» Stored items
________________________________________

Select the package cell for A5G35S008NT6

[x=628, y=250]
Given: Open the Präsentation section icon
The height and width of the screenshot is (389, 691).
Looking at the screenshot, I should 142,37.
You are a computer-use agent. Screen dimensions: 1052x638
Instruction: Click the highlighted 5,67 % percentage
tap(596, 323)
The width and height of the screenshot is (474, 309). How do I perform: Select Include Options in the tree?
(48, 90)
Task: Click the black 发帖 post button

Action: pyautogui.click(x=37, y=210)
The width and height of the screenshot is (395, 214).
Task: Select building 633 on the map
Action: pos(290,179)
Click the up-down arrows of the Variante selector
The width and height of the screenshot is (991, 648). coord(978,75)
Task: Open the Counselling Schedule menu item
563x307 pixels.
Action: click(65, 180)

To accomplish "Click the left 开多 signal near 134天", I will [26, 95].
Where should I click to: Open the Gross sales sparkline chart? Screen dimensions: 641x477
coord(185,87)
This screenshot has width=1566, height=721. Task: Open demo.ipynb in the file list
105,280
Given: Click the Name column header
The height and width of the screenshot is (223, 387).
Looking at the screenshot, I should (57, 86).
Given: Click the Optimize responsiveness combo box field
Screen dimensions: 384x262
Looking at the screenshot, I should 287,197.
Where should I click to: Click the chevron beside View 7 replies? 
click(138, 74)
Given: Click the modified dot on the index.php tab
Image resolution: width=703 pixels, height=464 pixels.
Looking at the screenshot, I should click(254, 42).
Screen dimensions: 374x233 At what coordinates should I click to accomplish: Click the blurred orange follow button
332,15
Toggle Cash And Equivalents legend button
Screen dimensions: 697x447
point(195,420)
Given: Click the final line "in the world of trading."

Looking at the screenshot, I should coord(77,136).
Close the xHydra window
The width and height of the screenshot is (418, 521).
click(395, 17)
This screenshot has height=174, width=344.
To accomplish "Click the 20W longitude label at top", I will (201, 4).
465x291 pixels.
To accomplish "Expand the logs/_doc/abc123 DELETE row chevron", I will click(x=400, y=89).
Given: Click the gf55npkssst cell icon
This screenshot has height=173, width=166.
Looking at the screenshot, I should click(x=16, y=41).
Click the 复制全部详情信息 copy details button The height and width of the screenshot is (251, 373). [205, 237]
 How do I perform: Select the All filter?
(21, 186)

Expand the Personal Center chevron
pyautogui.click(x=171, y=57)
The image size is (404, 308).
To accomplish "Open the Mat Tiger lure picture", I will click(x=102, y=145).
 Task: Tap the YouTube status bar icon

________________________________________

» Exercise prompt
The lines to retype run from the start of the entries through the line containing "You are a computer-use"; reproduce them exactly and add nothing.

» Answer area
Select the package cell for A5G35S008NT6

[x=628, y=250]
Given: Open the Präsentation section icon
The height and width of the screenshot is (389, 691).
Looking at the screenshot, I should 142,37.
You are a computer-use agent. Screen dimensions: 1052x638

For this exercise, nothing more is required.